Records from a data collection
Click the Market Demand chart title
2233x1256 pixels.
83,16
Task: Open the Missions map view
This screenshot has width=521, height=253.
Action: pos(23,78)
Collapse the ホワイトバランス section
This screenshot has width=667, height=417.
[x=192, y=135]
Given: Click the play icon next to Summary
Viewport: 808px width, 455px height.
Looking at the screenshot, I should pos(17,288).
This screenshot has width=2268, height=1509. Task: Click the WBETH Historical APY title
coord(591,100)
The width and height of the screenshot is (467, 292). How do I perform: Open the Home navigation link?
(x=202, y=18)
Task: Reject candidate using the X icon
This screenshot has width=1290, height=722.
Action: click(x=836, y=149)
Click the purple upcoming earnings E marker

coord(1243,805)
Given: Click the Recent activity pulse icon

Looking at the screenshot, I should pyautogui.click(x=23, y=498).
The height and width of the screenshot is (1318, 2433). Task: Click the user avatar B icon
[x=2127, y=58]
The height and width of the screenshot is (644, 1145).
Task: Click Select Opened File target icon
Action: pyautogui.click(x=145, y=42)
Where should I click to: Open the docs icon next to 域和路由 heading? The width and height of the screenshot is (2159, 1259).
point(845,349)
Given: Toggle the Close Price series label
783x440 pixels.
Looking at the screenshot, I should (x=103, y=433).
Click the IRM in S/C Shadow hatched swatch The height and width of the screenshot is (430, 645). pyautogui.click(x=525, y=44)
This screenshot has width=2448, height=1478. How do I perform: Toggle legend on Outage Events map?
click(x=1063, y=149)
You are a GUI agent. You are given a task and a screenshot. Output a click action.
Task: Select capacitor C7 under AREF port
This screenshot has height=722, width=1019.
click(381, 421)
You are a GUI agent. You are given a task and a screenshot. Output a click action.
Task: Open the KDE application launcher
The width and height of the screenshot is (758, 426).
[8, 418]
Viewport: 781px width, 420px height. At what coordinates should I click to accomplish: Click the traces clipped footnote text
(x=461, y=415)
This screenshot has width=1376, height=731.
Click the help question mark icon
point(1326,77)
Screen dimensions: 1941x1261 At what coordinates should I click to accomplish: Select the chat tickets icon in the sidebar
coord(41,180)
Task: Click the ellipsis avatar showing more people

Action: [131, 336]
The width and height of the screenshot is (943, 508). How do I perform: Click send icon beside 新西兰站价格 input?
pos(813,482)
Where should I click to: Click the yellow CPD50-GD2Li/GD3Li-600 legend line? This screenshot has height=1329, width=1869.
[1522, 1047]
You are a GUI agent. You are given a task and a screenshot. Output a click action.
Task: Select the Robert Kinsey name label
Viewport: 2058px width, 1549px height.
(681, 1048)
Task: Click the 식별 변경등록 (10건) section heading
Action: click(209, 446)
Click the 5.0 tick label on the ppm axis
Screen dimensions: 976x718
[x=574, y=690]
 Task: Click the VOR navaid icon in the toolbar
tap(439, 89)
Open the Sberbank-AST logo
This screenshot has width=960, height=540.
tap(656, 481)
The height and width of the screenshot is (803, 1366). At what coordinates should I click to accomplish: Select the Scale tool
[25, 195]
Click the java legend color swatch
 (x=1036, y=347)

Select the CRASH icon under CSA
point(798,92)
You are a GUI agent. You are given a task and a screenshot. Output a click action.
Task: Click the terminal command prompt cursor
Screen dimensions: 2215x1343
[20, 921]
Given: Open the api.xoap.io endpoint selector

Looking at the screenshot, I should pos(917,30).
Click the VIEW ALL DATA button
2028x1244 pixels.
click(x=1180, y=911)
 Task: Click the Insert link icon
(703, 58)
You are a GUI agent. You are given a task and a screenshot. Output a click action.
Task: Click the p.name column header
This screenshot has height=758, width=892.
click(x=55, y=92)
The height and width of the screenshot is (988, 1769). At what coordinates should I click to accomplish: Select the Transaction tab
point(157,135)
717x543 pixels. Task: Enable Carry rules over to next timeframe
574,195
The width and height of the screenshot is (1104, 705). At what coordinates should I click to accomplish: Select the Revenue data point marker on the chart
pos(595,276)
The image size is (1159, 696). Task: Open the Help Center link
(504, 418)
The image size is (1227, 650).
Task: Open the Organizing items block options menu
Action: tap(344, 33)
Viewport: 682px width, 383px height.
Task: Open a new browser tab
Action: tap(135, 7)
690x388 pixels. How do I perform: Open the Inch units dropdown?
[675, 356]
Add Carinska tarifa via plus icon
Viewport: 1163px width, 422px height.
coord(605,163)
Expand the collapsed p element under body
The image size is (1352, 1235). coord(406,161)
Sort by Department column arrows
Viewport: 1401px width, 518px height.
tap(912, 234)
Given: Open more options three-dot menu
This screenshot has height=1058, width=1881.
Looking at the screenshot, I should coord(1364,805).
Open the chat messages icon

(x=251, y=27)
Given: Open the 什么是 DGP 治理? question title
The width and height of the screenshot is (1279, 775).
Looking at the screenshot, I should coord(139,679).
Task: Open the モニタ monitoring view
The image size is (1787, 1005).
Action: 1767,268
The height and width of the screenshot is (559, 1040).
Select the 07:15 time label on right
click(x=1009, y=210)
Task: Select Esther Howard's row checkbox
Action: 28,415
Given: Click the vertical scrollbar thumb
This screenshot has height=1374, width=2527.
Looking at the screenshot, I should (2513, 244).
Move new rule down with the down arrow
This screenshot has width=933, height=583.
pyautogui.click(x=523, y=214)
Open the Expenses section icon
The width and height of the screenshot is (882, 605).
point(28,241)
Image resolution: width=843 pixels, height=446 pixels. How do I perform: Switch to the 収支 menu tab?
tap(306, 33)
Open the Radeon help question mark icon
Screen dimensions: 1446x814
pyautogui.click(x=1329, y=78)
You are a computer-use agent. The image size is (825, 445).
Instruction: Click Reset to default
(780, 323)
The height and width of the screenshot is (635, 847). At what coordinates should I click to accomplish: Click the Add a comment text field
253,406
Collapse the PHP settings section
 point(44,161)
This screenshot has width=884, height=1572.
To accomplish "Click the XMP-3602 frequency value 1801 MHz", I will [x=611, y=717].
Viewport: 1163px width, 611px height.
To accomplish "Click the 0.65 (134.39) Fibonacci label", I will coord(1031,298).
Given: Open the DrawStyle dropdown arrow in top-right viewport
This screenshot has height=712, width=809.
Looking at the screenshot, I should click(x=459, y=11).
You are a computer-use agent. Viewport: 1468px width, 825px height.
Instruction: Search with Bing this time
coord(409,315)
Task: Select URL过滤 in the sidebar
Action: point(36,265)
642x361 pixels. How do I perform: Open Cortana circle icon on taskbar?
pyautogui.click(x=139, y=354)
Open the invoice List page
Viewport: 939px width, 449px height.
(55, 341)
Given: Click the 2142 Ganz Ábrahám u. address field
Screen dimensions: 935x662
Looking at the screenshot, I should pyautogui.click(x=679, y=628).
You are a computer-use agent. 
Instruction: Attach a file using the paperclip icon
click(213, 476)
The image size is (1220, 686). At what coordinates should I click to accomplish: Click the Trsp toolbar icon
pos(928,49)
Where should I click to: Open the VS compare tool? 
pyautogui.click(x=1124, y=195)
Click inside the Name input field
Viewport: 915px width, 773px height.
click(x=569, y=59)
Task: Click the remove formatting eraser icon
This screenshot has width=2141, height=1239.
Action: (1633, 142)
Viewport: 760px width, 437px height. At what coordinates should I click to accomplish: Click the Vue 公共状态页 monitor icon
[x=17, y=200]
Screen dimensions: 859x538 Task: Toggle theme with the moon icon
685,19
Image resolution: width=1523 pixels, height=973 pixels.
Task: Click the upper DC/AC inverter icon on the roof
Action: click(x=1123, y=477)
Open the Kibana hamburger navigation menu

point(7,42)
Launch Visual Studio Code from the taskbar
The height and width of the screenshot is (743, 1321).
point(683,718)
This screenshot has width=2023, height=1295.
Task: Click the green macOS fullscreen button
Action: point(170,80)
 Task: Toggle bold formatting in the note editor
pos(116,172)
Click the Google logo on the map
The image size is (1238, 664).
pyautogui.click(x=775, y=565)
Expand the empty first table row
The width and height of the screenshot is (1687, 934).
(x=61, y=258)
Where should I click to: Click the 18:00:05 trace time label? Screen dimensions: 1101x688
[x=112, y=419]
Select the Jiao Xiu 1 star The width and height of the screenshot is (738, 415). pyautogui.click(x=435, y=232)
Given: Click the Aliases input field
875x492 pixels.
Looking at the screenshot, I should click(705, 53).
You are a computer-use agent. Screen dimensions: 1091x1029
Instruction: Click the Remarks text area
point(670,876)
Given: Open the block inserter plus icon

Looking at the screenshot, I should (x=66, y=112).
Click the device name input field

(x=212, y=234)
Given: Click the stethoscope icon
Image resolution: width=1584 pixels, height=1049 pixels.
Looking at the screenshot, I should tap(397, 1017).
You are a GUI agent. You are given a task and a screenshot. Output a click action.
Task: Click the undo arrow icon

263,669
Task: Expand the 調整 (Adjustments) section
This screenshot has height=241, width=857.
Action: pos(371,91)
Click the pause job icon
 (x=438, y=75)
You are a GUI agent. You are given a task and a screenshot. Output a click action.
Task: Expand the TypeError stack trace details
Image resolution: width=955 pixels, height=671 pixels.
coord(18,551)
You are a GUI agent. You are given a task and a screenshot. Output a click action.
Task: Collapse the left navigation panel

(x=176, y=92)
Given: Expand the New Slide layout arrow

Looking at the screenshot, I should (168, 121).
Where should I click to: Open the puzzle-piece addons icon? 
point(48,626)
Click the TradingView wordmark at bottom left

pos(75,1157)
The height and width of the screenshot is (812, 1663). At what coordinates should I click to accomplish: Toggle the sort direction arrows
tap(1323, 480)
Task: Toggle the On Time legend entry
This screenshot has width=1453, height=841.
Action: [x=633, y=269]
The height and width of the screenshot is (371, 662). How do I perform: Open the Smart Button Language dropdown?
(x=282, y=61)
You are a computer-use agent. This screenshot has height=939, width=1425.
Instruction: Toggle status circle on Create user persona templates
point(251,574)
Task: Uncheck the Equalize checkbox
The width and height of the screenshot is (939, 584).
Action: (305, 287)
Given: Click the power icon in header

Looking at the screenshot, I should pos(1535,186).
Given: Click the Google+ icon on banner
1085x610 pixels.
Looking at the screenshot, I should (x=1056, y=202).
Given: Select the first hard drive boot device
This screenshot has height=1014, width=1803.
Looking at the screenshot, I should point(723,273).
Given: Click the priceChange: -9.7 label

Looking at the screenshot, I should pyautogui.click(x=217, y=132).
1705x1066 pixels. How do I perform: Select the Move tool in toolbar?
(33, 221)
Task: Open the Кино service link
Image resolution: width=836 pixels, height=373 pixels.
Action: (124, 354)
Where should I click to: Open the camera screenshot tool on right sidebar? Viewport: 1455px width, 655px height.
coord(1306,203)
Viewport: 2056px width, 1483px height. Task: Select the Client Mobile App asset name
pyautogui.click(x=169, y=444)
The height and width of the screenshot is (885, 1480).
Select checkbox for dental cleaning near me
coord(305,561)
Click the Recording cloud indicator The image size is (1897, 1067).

▶ _Task goal_:
Say the number of lines in the records above that include the string "will", and no more.

▶ _Exercise answer_:
2